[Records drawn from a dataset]
BEGIN
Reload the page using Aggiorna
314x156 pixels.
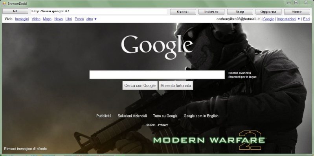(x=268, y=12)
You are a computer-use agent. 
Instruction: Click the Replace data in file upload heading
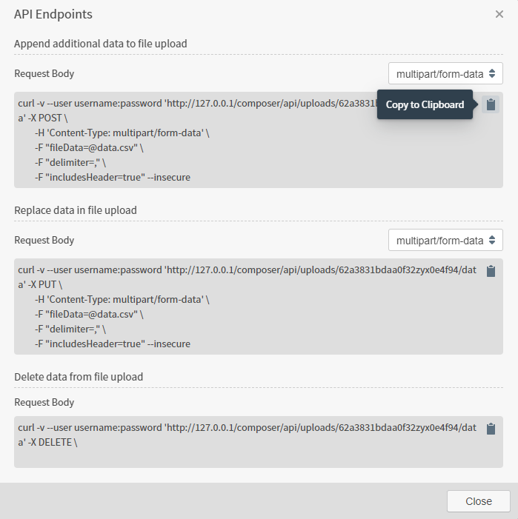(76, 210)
END
Output each record precisely as it appears, and drop every picture.

▶ [Output]
Reload the page using Aggiorna
314x156 pixels.
(x=268, y=12)
You are a computer-use agent. 
Instruction: Click the Replace data in file upload heading
(76, 210)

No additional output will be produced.